Problem to solve — Word for word, repeat every entry that appears below.

#### Dataset

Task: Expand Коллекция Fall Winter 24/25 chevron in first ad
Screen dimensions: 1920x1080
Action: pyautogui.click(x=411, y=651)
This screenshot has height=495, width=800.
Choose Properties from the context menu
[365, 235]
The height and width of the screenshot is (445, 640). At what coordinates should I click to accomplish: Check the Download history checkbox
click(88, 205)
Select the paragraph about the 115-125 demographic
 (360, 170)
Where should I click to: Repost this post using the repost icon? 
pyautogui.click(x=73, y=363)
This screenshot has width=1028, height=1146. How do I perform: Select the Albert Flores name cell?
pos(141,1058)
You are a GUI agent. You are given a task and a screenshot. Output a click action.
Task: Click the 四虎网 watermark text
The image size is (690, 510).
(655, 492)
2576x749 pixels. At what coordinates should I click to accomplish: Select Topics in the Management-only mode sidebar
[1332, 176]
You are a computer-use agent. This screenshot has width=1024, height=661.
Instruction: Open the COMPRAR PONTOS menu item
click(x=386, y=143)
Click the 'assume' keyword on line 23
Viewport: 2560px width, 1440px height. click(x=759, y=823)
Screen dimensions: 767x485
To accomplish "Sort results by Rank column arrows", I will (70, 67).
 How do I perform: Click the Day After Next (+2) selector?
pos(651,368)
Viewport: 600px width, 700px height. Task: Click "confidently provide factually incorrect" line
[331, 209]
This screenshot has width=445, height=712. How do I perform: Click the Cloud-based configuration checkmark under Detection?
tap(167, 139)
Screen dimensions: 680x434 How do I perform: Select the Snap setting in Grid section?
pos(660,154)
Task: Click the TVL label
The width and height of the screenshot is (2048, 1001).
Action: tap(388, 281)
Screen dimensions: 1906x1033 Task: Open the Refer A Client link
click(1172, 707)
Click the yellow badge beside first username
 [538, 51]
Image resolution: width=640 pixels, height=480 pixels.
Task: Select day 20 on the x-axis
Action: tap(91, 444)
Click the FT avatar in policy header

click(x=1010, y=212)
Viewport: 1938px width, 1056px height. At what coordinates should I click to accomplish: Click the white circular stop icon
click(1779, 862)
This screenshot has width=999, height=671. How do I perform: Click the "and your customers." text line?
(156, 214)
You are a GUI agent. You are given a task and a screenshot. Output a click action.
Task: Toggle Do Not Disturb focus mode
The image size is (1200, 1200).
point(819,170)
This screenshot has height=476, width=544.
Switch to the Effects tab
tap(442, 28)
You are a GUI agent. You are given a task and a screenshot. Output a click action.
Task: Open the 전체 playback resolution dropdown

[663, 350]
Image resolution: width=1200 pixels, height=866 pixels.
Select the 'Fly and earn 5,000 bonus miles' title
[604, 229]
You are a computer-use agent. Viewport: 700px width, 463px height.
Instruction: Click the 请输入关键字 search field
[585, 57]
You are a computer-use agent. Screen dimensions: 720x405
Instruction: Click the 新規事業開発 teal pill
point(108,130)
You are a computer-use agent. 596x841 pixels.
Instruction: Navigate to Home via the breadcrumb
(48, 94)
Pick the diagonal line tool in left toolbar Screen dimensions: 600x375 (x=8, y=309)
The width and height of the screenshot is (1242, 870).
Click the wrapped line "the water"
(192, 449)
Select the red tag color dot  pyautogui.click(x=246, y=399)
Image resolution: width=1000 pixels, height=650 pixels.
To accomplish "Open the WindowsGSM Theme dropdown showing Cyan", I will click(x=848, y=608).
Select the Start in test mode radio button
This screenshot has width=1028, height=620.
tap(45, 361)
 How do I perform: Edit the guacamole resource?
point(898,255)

########

Answer below —
Task: Expand Коллекция Fall Winter 24/25 chevron in first ad
Screen dimensions: 1920x1080
Action: pyautogui.click(x=411, y=651)
This screenshot has height=495, width=800.
Choose Properties from the context menu
[365, 235]
The height and width of the screenshot is (445, 640). At what coordinates should I click to accomplish: Check the Download history checkbox
click(88, 205)
Select the paragraph about the 115-125 demographic
 (360, 170)
Where should I click to: Repost this post using the repost icon? 
pyautogui.click(x=73, y=363)
This screenshot has width=1028, height=1146. How do I perform: Select the Albert Flores name cell?
pos(141,1058)
You are a GUI agent. You are given a task and a screenshot. Output a click action.
Task: Click the 四虎网 watermark text
The image size is (690, 510).
(655, 492)
2576x749 pixels. At what coordinates should I click to accomplish: Select Topics in the Management-only mode sidebar
[1332, 176]
You are a computer-use agent. This screenshot has width=1024, height=661.
Instruction: Open the COMPRAR PONTOS menu item
click(x=386, y=143)
Click the 'assume' keyword on line 23
Viewport: 2560px width, 1440px height. click(x=759, y=823)
Screen dimensions: 767x485
To accomplish "Sort results by Rank column arrows", I will (70, 67).
 How do I perform: Click the Day After Next (+2) selector?
pos(651,368)
Viewport: 600px width, 700px height. Task: Click "confidently provide factually incorrect" line
[331, 209]
This screenshot has width=445, height=712. How do I perform: Click the Cloud-based configuration checkmark under Detection?
tap(167, 139)
Screen dimensions: 680x434 How do I perform: Select the Snap setting in Grid section?
pos(660,154)
Task: Click the TVL label
The width and height of the screenshot is (2048, 1001).
Action: tap(388, 281)
Screen dimensions: 1906x1033 Task: Open the Refer A Client link
click(1172, 707)
Click the yellow badge beside first username
 [538, 51]
Image resolution: width=640 pixels, height=480 pixels.
Task: Select day 20 on the x-axis
Action: tap(91, 444)
Click the FT avatar in policy header

click(x=1010, y=212)
Viewport: 1938px width, 1056px height. At what coordinates should I click to accomplish: Click the white circular stop icon
click(1779, 862)
This screenshot has width=999, height=671. How do I perform: Click the "and your customers." text line?
(156, 214)
You are a GUI agent. You are given a task and a screenshot. Output a click action.
Task: Toggle Do Not Disturb focus mode
The image size is (1200, 1200).
point(819,170)
This screenshot has height=476, width=544.
Switch to the Effects tab
tap(442, 28)
You are a GUI agent. You are given a task and a screenshot. Output a click action.
Task: Open the 전체 playback resolution dropdown

[663, 350]
Image resolution: width=1200 pixels, height=866 pixels.
Select the 'Fly and earn 5,000 bonus miles' title
[604, 229]
You are a computer-use agent. Viewport: 700px width, 463px height.
Instruction: Click the 请输入关键字 search field
[585, 57]
You are a computer-use agent. Screen dimensions: 720x405
Instruction: Click the 新規事業開発 teal pill
point(108,130)
You are a computer-use agent. 596x841 pixels.
Instruction: Navigate to Home via the breadcrumb
(48, 94)
Pick the diagonal line tool in left toolbar Screen dimensions: 600x375 (x=8, y=309)
The width and height of the screenshot is (1242, 870).
Click the wrapped line "the water"
(192, 449)
Select the red tag color dot  pyautogui.click(x=246, y=399)
Image resolution: width=1000 pixels, height=650 pixels.
To accomplish "Open the WindowsGSM Theme dropdown showing Cyan", I will click(x=848, y=608).
Select the Start in test mode radio button
This screenshot has width=1028, height=620.
tap(45, 361)
 How do I perform: Edit the guacamole resource?
point(898,255)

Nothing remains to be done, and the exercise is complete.